Gestão

Tudo o que você precisa saber sobre participação nos lucros e resultados

A Participação nos Lucros e Resultados (PLR) é um tema que ainda sofre grande preconceito nas empresas, principalmente pelo fato dos empresários acreditarem que a iniciativa terá reflexos negativos nos ganhos finais. Mas, este pensamento é um grande erro. Portanto, para o melhor entendimento do assunto, o diretor executivo da Bazz Estratégia e Operação de Recursos Humanos Celso Bazzola listou as sete perguntas que mais recebe para sanar as dúvidas urgenciais.

O que é PLR?

É um modelo de remuneração que tem o objetivo de alinhar as estratégias da organização com os anseios individuais dos colaboradores. O pagamento se dá por meio do alcance de metas pré-estabelecidas onde o resultado da corporação passa a ser o de todos os envolvidos no processo. Ou seja, é uma relação de “ganha ganha”. Em termos burocráticos, esta alternativa é amparada pela Lei 10.101 na qual não há incidências de encargos trabalhistas, o que a transforma em uma opção atrativa. Afinal, além de direcionar aos lucros, o custo tem menos impacto na empresa.

Quais os impactos que o modelo proporciona nas empresas?

O principal impacto que o PLR propicia é o sentimento de que os colaboradores fazem   parte dos resultados da corporação e por consequência, poderão conseguir um aumento nos ganhos. Outros reflexos importantes são que a empresa poderá elevar os resultados e manter os custos fixos controlados, pois a alternativa é paga somente quando existem resultados. Dessa maneira, transmite um espírito de equipe com foco em metas.

Ainda existe resistência  em relação a pequenas e médias empresas?

Dados selecionados ▸
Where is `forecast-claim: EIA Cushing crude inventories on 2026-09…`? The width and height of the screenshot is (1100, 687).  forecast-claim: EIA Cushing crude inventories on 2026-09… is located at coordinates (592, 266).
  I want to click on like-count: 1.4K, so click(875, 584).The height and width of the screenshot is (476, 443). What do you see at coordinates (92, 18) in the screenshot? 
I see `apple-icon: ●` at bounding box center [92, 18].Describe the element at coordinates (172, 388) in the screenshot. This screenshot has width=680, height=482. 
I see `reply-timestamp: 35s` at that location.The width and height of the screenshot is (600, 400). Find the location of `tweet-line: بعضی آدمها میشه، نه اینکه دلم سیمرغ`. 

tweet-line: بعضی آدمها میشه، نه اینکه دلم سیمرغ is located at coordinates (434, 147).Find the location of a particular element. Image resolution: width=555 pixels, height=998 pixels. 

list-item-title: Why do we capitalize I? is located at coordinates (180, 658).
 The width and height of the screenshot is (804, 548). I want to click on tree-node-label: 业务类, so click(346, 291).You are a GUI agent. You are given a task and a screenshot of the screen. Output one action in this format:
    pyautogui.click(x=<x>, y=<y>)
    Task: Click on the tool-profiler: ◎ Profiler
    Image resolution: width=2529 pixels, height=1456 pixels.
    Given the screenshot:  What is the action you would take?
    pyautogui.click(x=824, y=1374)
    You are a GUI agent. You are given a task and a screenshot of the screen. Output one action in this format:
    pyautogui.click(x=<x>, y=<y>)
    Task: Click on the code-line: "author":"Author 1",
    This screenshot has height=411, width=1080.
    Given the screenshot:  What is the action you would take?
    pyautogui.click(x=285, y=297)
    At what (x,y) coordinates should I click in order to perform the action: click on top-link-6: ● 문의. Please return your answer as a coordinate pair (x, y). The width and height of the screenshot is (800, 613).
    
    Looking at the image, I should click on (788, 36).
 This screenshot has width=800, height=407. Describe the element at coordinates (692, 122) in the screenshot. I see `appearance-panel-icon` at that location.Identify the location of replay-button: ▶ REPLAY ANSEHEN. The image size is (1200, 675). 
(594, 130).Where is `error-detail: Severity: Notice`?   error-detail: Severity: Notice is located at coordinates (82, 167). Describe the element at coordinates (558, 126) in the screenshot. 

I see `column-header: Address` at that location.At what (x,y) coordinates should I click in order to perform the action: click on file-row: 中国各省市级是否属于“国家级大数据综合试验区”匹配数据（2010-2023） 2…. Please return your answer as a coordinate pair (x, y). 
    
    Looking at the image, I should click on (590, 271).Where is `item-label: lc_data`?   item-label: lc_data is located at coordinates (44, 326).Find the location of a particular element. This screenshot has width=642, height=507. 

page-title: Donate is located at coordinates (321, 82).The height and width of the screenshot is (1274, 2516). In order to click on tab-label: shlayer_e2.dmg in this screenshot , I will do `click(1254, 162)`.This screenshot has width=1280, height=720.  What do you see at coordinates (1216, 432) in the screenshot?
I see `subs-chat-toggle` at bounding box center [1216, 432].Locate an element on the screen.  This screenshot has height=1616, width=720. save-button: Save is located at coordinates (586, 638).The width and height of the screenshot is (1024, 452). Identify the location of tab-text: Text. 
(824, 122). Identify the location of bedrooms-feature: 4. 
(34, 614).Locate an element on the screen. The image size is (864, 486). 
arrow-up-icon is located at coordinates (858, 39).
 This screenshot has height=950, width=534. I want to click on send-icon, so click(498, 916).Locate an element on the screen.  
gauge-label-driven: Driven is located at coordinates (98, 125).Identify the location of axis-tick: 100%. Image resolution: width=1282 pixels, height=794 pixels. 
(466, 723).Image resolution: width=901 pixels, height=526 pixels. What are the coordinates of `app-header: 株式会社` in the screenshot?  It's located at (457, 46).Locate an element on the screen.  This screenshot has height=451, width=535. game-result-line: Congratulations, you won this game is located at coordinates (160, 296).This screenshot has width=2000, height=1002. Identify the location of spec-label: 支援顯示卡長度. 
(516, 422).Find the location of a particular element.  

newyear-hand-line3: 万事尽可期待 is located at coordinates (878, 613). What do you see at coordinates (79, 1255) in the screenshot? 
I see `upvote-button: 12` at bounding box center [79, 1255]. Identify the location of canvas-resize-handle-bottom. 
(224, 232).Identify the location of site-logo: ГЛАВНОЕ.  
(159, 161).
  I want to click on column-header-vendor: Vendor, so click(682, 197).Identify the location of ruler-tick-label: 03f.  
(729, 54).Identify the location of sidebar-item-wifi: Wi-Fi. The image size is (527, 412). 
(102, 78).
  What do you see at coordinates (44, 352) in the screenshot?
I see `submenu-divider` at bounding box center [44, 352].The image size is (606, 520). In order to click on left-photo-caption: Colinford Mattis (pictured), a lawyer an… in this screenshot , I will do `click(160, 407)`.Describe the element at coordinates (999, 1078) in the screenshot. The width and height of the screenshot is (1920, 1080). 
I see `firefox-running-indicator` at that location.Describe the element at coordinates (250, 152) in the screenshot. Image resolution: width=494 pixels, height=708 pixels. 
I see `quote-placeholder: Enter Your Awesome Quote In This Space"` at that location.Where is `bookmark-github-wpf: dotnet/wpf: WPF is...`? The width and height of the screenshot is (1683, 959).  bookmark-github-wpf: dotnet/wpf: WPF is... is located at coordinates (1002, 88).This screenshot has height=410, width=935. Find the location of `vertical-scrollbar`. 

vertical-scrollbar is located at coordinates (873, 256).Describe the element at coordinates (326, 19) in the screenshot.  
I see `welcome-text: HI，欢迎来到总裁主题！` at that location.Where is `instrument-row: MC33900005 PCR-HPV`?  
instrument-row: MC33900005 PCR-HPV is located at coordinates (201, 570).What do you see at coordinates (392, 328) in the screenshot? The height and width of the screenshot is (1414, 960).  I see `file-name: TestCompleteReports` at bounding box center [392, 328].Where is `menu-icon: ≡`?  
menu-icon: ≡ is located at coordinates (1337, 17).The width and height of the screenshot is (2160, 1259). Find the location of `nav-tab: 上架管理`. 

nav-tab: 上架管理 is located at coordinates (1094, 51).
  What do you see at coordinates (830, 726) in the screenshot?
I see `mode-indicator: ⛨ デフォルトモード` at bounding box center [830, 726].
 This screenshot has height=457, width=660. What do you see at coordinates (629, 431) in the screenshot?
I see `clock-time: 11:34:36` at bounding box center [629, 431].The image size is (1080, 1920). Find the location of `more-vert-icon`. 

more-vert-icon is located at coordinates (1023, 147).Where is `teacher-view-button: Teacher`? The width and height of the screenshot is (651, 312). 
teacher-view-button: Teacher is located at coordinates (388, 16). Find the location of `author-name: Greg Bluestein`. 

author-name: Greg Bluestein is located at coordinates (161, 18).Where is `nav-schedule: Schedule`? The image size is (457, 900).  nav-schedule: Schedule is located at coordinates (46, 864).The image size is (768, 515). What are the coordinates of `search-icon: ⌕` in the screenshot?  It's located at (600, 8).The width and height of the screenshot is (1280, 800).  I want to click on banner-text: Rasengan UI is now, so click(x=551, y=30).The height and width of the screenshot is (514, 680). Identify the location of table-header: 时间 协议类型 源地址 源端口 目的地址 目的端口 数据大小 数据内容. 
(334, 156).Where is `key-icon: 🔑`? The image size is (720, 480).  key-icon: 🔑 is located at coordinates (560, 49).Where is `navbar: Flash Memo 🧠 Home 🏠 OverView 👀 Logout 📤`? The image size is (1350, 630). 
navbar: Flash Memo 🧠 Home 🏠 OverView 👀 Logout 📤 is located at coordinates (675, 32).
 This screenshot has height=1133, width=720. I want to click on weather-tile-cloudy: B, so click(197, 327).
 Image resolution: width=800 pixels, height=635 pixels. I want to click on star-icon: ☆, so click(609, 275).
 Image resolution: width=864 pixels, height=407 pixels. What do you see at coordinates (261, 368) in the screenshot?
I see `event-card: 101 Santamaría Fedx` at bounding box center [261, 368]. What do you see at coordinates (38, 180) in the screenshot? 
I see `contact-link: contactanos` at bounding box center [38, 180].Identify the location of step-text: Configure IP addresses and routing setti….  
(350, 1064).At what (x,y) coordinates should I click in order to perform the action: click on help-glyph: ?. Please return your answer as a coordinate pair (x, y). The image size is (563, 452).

Ordem de serviço 1 ▸
As afirmações abaixo estão de acordo com o texto sobre PLR? Responda sim ou não a cada uma e cite literalmente as palavras do texto que decidem a questão.
(a) A PLR tem amparo na Lei 10.101.
(b) A PLR é paga mesmo quando a empresa não tem resultados.
(c) Celso Bazzola listou as dez perguntas que mais recebe.
Ordem de serviço 2 ▸ Prossiga com o texto sobre PLR a partir do ponto em que ele termina.
Os dados acima provêm de uma fonte distinta.

Resposta final 1 ▸
(a) Sim: "esta alternativa é amparada pela Lei 10.101"
(b) Não: "a alternativa é paga somente quando existem resultados"
(c) Não: "listou as sete perguntas que mais recebe"

Resposta final 2 ▸
A implantação do modelo ainda tem certa resistência nas PMEs por conta dos seguintes motivos: Desconhecimento da lei, metodologias e dos benefícios. Outro fator de impedimento de aceitação é a sensação de insegurança nas negociações com os sindicatos porque o PLR só será válido com a homologação junto ao órgão.

Muitos empresários não gostam da ideia de compartilhar os lucros. Esse pensamento é errado?

Certos empresários têm uma visão de negócio limitada e acreditam que a remuneração será uma despesa sem retorno e por esta razão não gostam de ter que compartilhar os lucros. Contudo, este ideal é um equivoco, pois todos os pagamentos são atrelados a metas estabelecidas com foco no retorno econômico da corporação.

Como criar esse tipo de política? A divisão deve ser igualitária aos envolvidos ou proporcional aos salários?

Quem deseja seguir o PLR necessita prestar atenção em alguns preceitos legais como: ser desenvolvido a partir da participação dos colaboradores por meio da representação de um comitê, ser construído por objetivos claros e atingíveis, e, criar indicadores mensuráveis. Por sua vez, a divisão precisa ser justa, porém, refletir de forma concisa os resultados atingidos por meio de indicadores corporativos e departamentais. É importante lembrar de ser igualitário na metodologia, mas, nem sempre no valor a ser pago porque dentro do sistema de PLR os resultados departamentais e individuais poderão variar de um colaborador para outro.  Portanto, é necessária uma política que garanta a participação de todos os envolvidos seja em equipe ou individual. Por fim, a iniciativa pode ser desenvolvida tendo como base o salário nominal, um budget definido ou valores limitantes fixados.

Devem existir metas por áreas ou individuais para conquistar o objetivo?
É fundamental que existam metas por departamentos ou individuais. Essas divisões podem ser feitas da seguinte maneira:

– Por área: avalia e remunera pelo resultado do trabalho em equipe. Nesta opção vale a performance de todos.

– Individual: avalia e remunera pelo resultado e atinge os ganhos por conta da qualidade no processo e execução das tarefas.

Uma terceira escolha é denominada mista e reflete os desejos da alta gestão em relação aos resultados.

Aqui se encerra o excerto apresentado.